Haha I'm sure that would have gone down well! Although I'm also sure it would have felt nice to say to your boss haha. Oh the things I wish I could say to Craigs boss. Stuff talking actually, I'd just punch him in the back of the head LOL!
spapad wrote:
Yeh, I don't know why I didn't just lean to the side a bit and tell my boss, "BTW, I'm going to call about getting another job that will hopefully take me away from you!" LOL That would go over well wouldn't it!?
Becks wrote:
Some people are just too impatient eh Spa. As if you could do a job interview at work with others around lol!
spapad wrote:
Ok, not to change the subject, but this morning I got a call from our UPS driver to inform me that his wife who owns a home health business was firing her secretary today and that if I would like the job to call her and talk to her about it. Well, that's nice to know but while Wormer sits feet away from me kind of hard for me to phone in an interview at work, then later today he called me back asking why I had not called her yet and I told him I had not had the chance. I finally get the chance and I get her voice mail and she did not return my call. I suppose she may be even less patient than my attilla the Hun I already work for.

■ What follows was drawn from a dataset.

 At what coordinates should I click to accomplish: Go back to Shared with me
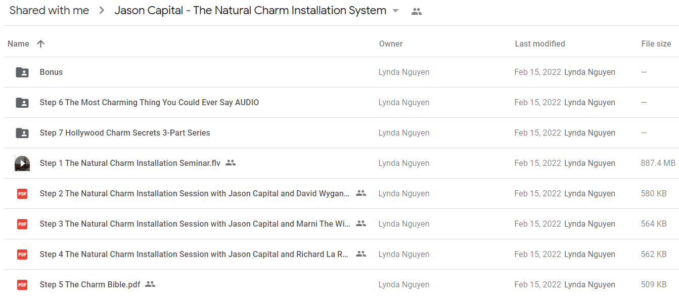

Ah well, easy come, easy go. LOL
Becks wrote:
LMAO Spa! A very succinct description there. I always hoped the tool belt would act as a normal belt, but it was never to be LOL!
spapad wrote:
I think it may be the drag of the weight of the tool belt that defys even the strongest belts and the fact that most of those guys have big guts and wear their pants too low in the first place. As a matter of fact with the way too low jeans for girls out these days, the ones who are not pole thin are also sporting a coin slot lately. Bleah! and of course the belly roll over the top of the nonexistant waistband.
guidogodoy wrote:
Oh, you are supposed to wear a tool belt?
spapad wrote:
I'm doing just fine Becks!
You sporting a big ol' coin slot! Oh my God! You don't even wear a tool belt!
guidogodoy wrote:
I try to sport a big ol' coin slot whenever I am at work. Fool people into actually thinking that I am doing work...or drop off spare change.